■ Document section
■ ■ ■ ■ ■ ■ ■

Follow the below steps in sequence
1. Click `Connect` on top right of the screen to **connect to the server**. You should see a green tick in a few seconds
2. Run cell in `Section 0` to **Import necessary libraries** for the tool to work
3. Run cell in `Section 1` to **Upload files**, when prompted
4. Run cell in `Section 2` for **PDF file processing**
5. Run cell in `Section 3` to **Check plagiarism**
6. Run cell in `Section 4` to **Display full table**
7. Run cell in `Section 5` to **Download full table**
8. Run cell in `Section 6` to **Download summarized table**


#**Section 0 : Import libraries**


In [6]:
import os
from sklearn.feature_extraction.text import TfidfVectorizer
from sklearn.metrics.pairwise import cosine_similarity
import numpy as np
import time
import pandas as pd
from numba import jit
from numba import njit

from os import system
import sys
from numpy import dot #Alt for cosine similarity
from numpy.linalg import norm #Alt for cosine similarity

import multiprocessing

!pip install PyPDF2
import PyPDF2 

# !pip install nltk
import nltk
nltk.download('stopwords')

■ ■ ■ ■ ■ ■ ■

■ Objectives
A. Return the passage of the plagiarism-checker notebook starting with "from os import" and going on through "nltk.download('stopwords')".
B. Condense the paragraph of the plagiarism-checker notebook that opens with "Follow the below steps in sequence" into a brief list that preserves its main facts.
C. Carry the plagiarism-checker notebook forward from the point where it stops.
The material placed after this plagiarism-checker notebook comes from a separate source.

■ Information provided
■ ■ ■ ■ ■ ■ ■

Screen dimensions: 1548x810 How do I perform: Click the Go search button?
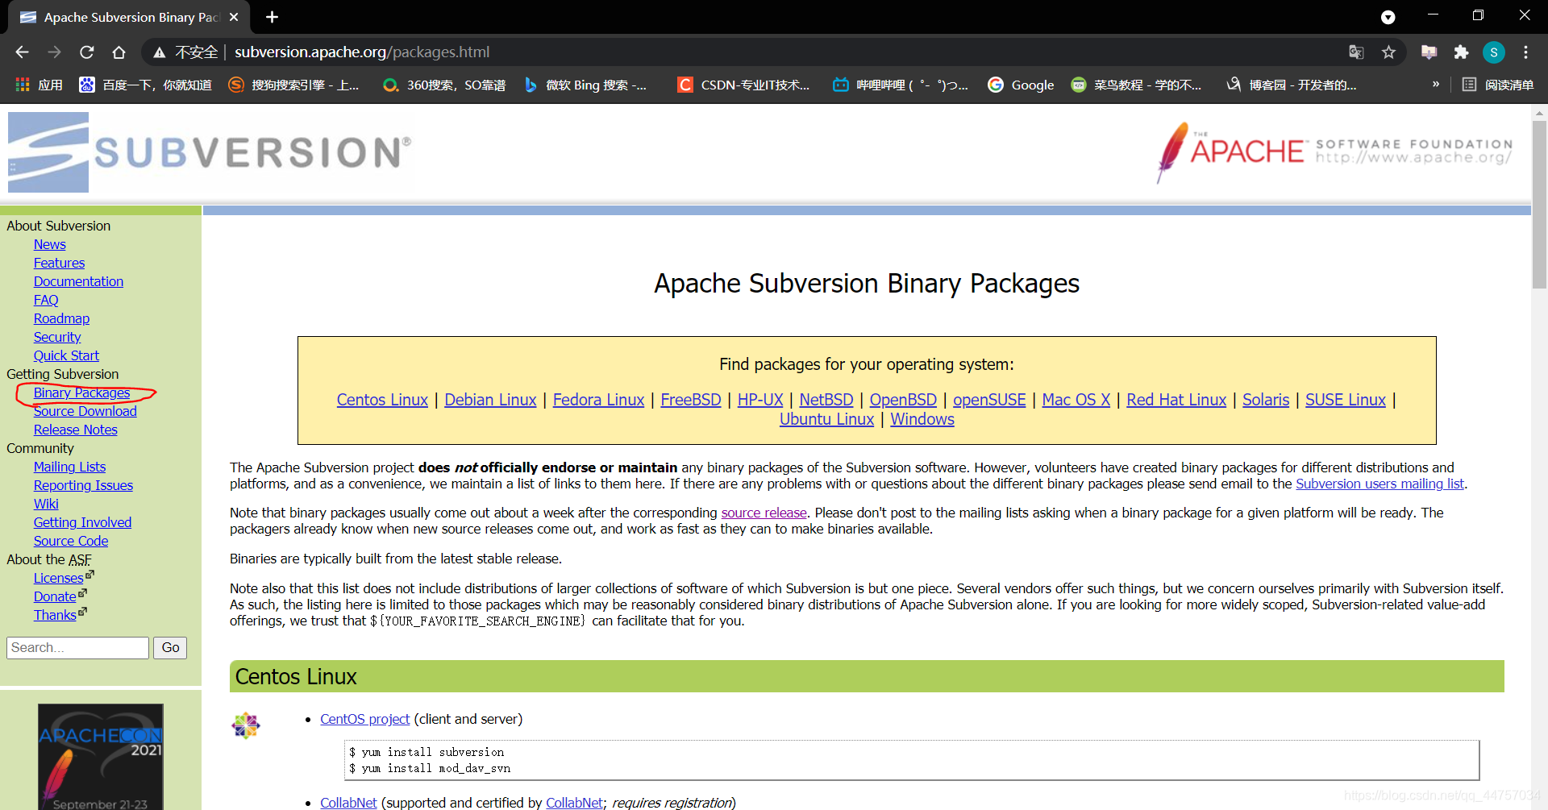(x=170, y=647)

■ ■ ■ ■ ■ ■ ■

■ Answers for the exercise
A.
from os import system
import sys
from numpy import dot #Alt for cosine similarity
from numpy.linalg import norm #Alt for cosine similarity

import multiprocessing

!pip install PyPDF2
import PyPDF2 

# !pip install nltk
import nltk
nltk.download('stopwords')

B.
In order:
- Connect to the server with the `Connect` button at the top right; a green tick appears within seconds.
- Section 0: import the required libraries.
- Section 1: upload files when prompted.
- Section 2: process the PDF files.
- Section 3: check plagiarism.
- Section 4: display the full table.
- Section 5: download the full table.
- Section 6: download the summarized table.

C.
nltk.download('punkt')
from nltk.corpus import stopwords
from nltk.tokenize import word_tokenize

from google.colab import files 


print("__________________________________________\n\nALL LIBRARIES IMPORTED")

[nltk_data] Downloading package stopwords to /root/nltk_data...
[nltk_data]   Package stopwords is already up-to-date!
[nltk_data] Downloading package punkt to /root/nltk_data...
[nltk_data]   Package punkt is already up-to-date!
__________________________________________

ALL LIBRARIES IMPORTED


#**Section 1 : Upload files**

In [7]:
uploaded = files.upload()

print("__________________________________________\n\nALL FILES UPLOADED")

Saving Foucault5.pdf to Foucault5.pdf
Saving Foucault6.pdf to Foucault6.pdf
Saving Foucault7.pdf to Foucault7.pdf
Saving Foucault8.pdf to Foucault8.pdf
Saving Gender1.pdf to Gender1.pdf
Saving john.txt to john.txt
Saving juma.txt to juma.txt
Saving ML1.pdf to ML1.pdf
Saving ML2.pdf to ML2.pdf
Saving PatFem1.txt to PatFem1.txt
Saving PatFem3.pdf to PatFem3.pdf
__________________________________________

ALL FILES UPLOADED


#**Section 2 : PDF File Processing**

In [8]:
student_files_pdf = [doc for doc in os.listdir() if doc.endswith('.pdf')]

# %%time
#Multiprocessing approach
# creating a pdf file object 
def convert2(student_files_pdf):
  for i in student_files_pdf:
    try:
      path=i
      pin='/content/'+path
      print(f"Converting {pin.split('/')[-1]}...")
      pout=pin[:-4]+".txt"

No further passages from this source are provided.